= ACTION ITEM =
Without including any pictures, return the records below exactly as written.

= AVAILABLE DATA =
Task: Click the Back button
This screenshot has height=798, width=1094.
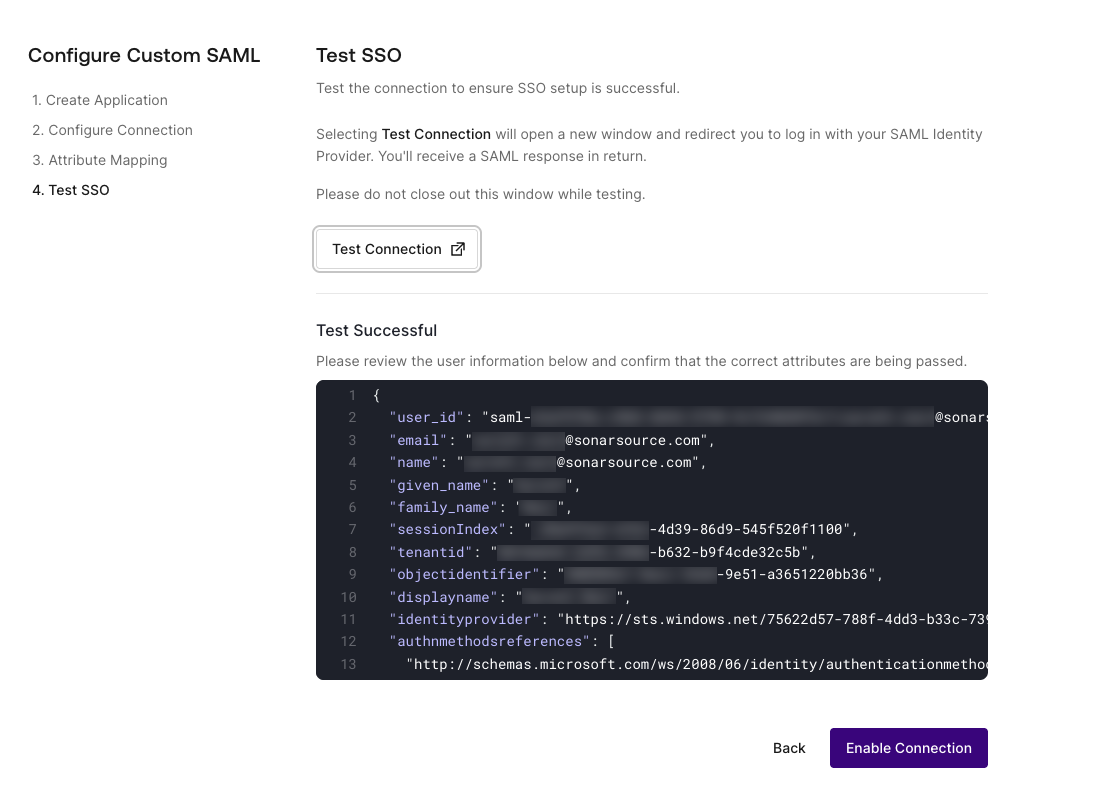Action: (x=788, y=748)
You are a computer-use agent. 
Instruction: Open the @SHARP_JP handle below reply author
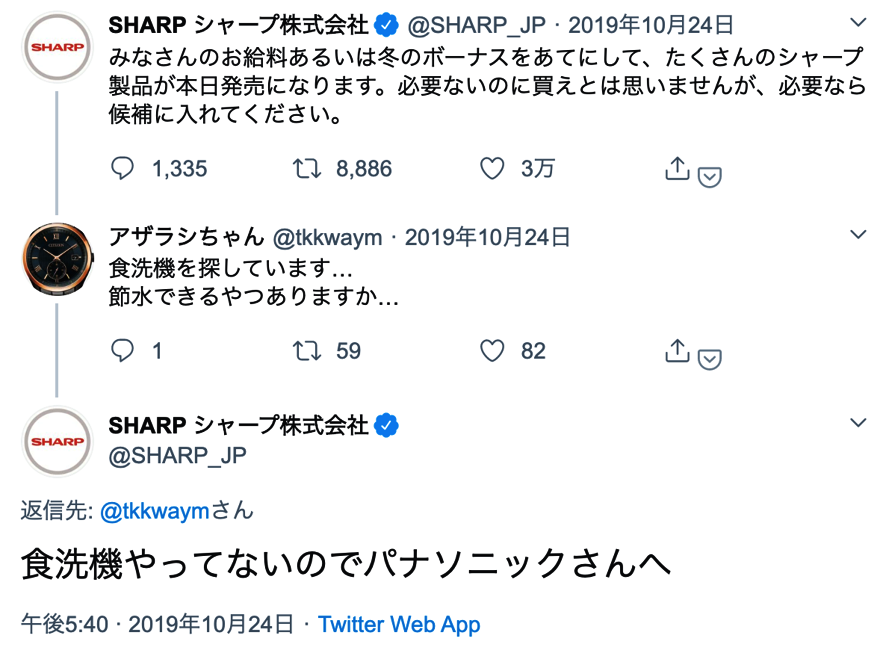coord(177,455)
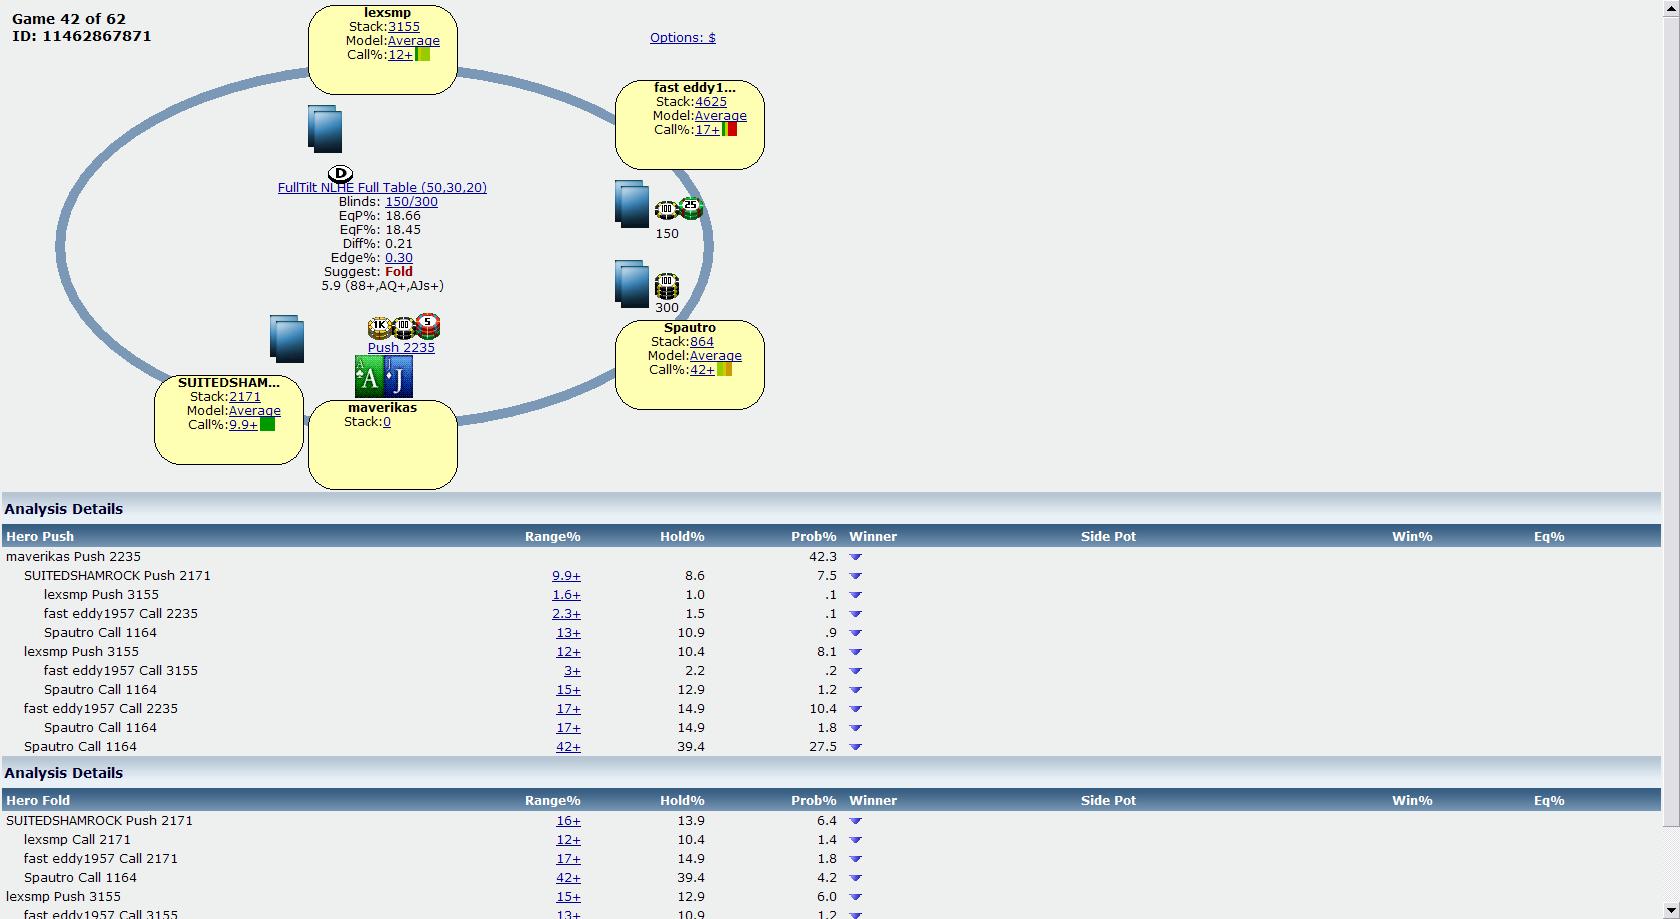Open the Options: $ link
Viewport: 1680px width, 919px height.
tap(682, 38)
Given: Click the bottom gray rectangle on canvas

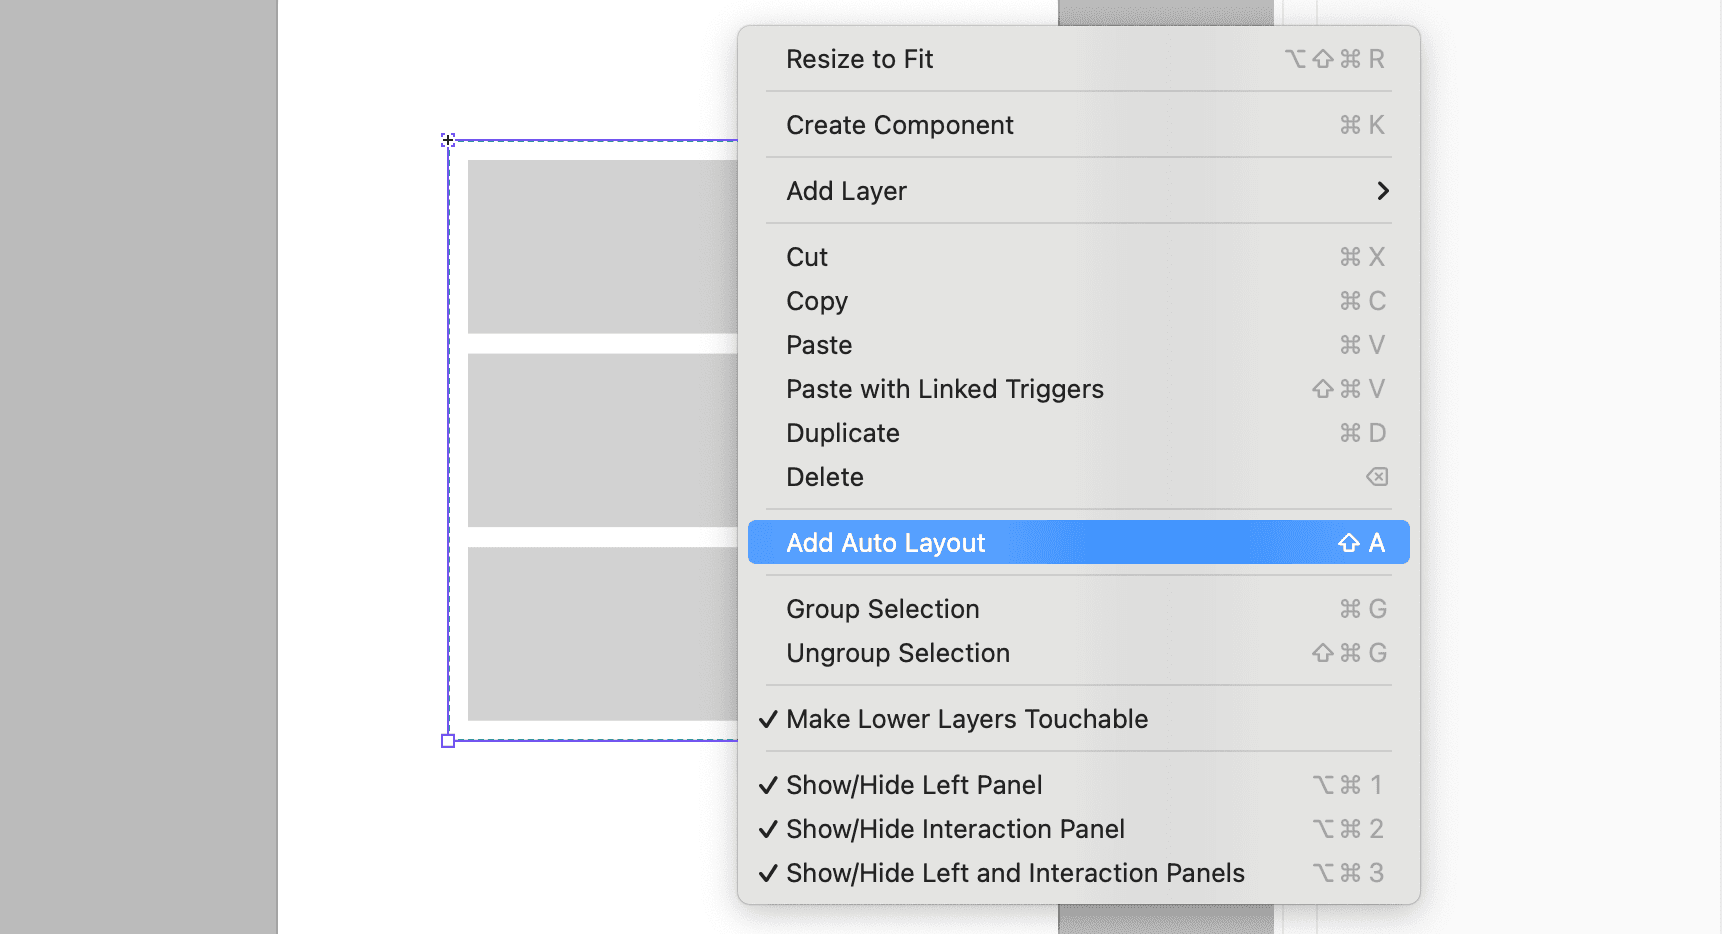Looking at the screenshot, I should tap(600, 633).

= OUTPUT OF THE TASK =
Task: Click the Back button
This screenshot has height=798, width=1094.
Action: (x=788, y=748)
You are a computer-use agent. 
Instruction: Open the @SHARP_JP handle below reply author
coord(177,455)
Open the Options: $ link
Viewport: 1680px width, 919px height.
tap(682, 38)
Given: Click the bottom gray rectangle on canvas

Looking at the screenshot, I should tap(600, 633).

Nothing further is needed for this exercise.